HB BRÜSSEL. Die Aer Lingus plc teilte am Mittwoch mit, sie werde den Europäischen Gerichtshof in Luxemburg anrufen, nachdem die Europäischen Wettbewerbshüter erklärt hätten, sie hätten keine Handhabe, um Ryanair zum Verkauf zu zwingen.

Air Lingus ist der Auffassung, die Kommission könne den Verkauf erzwingen, da Ryanair die Aer-Lingus-Anteile mit dem Ziel gekauft habe, Aer Lingus zu übernehmen. Diese Übernahme war wegen kartellrechtlicher Bedenken von den Wettbewerbshütern in Brüssel gestoppt worden.

Brüsselaner Rechtsanwälte zeigten sich von der Haltung der Europäischen Kommission überrascht. Schließlich sei Gillette 1993 gezwungen worden, ihren Minderheitsanteil an Wilkinson Sword zu verkaufen, sagte ein Anwalt.

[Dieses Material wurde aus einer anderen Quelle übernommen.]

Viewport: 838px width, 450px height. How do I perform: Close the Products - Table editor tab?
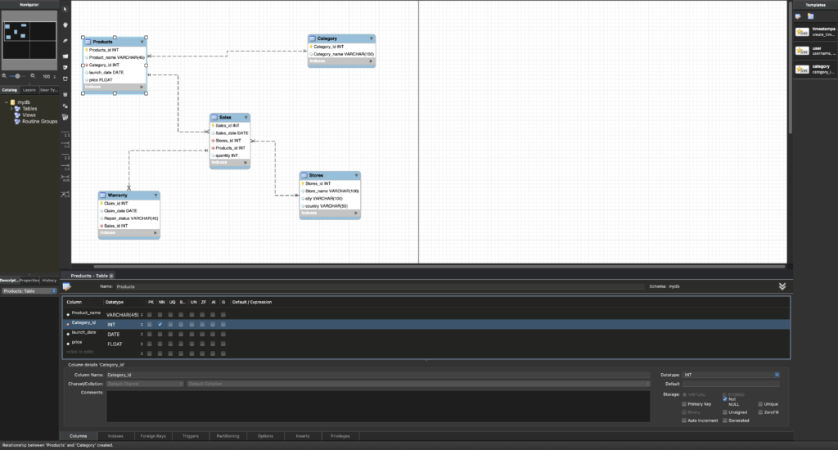[x=111, y=276]
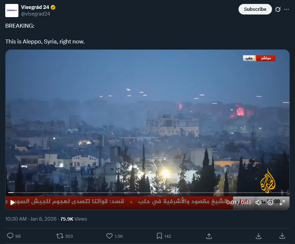Click the first download icon
This screenshot has height=244, width=295.
coord(259,236)
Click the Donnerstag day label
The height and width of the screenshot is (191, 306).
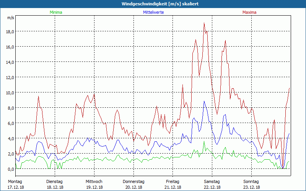pos(133,181)
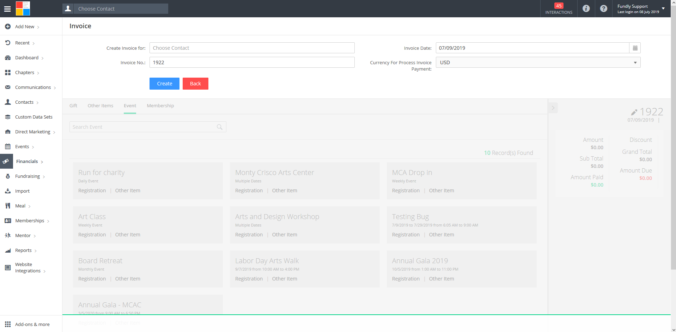Click the Create Invoice for contact field

tap(252, 48)
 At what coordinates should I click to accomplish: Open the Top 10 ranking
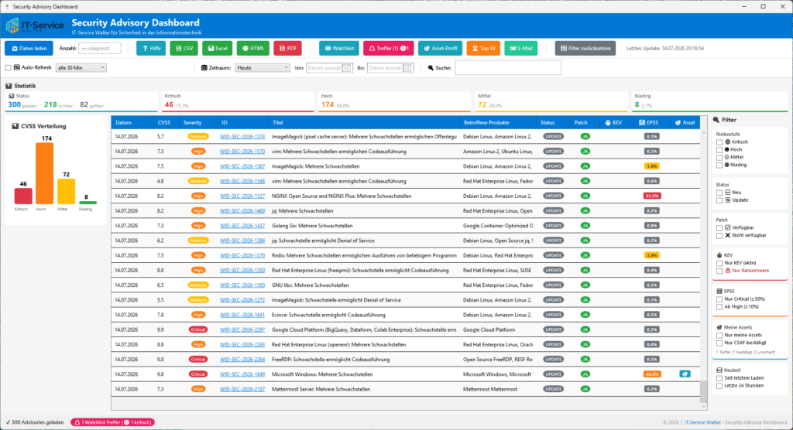click(483, 49)
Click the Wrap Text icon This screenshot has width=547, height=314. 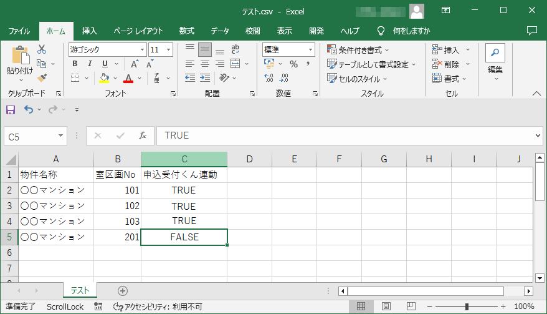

Die Billig-Fluglinie Ryanair hat in der Zwischenzeit ihren Anteil an Aer Lingus auf 29,4 Prozent erhöht und versucht Einfluss auf die Strategie der ehemaligen staatlichen Fluglinie zu nehmen. Der irische Staat hält weiterhin einen Anteil von 25 Prozent an Aer Lingus, während die im Employee Share Ownership Trust (ESOT) organisierten Mitarbeiter zu 12,5 Prozent beteiligt sind.